- Born: 21 May 1744 Broseley, Shropshire, England
- Died: 14 July 1814 (aged 70) Penryn, Cornwall, England
- Resting place: Bunhill Fields
- Known for: compound steam engine
- Spouses: Mary John; Ann Hanbury;
- Children: 8
- Father: Jonathan Hornblower
- Relatives: Jonathan Hornblower (brother) Josiah Hornblower (uncle)

= Jabez Carter Hornblower =

English pioneer of steam power (1744–1814)

Jabez Carter Hornblower (21 May 1744 – 14 July 1814) was an English pioneer of steam power, and the son of Jonathan Hornblower.

==Early life==
Hornblower was born in Broseley, Shropshire, England. He was the eldest child of steam engineer Jonathan and Ann Carter Hornblower. He gained his engineering skills working for his father building Newcomen steam engines in Cornwall.

==Career==
Hornblower later worked for Boulton and Watt building the new Watt steam engines designed and patented by James Watt.

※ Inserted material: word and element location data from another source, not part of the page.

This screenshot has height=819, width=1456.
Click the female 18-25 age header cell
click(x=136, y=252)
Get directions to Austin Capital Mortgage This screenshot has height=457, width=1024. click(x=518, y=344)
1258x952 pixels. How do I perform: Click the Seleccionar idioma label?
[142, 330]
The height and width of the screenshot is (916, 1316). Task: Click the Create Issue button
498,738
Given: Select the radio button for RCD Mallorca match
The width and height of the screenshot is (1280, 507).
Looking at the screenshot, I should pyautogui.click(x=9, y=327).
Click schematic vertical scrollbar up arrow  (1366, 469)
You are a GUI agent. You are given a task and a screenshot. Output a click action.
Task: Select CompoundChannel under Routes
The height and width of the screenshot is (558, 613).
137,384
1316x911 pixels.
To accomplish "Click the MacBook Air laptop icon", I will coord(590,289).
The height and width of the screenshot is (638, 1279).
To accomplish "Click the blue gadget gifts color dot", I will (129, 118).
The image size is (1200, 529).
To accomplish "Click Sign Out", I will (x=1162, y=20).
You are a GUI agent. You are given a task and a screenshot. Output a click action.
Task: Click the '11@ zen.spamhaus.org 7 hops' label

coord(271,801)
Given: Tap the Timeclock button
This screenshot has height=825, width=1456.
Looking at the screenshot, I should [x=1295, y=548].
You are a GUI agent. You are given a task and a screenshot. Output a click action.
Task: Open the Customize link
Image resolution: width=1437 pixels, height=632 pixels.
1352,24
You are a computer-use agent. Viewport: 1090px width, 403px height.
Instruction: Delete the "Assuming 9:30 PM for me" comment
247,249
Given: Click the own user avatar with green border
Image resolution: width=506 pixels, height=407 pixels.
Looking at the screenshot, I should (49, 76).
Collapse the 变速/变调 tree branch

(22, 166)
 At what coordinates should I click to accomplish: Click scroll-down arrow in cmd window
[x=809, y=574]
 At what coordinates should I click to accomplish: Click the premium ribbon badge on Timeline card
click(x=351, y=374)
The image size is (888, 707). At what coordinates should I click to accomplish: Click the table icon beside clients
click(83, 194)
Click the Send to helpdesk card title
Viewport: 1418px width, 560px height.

By 1790, he had set up a business in London with financial backing from well-to-do currier John Maberly, where he designed a new steam engine based on the patented designs of Isaac Mainwaring. However, in 1796, Hornblower and Maberly were sued by Boulton and Watt, who claimed one of Watt's patents – concerning the condenser – had been infringed. After a long trial, judgement in 1799 was in favour of Boulton and Watt and brought about the collapse of Hornblower and Maberly's business. In 1803, Hornblower was imprisoned in the King's Bench debtors prison but on his release in 1805 he managed to secure some work in mainland Europe building engines until his return to England in 1813.

==Personal life==
Hornblower had married twice, once in Cornwall to Mary John, with whom he had four children and, on her death, to Ann Hanbury of Bridgnorth, Shropshire with whom he had another four children.

==Death==
Hornblower died on 11 July 1814 and was buried in the Bunhill Fields burial ground in London.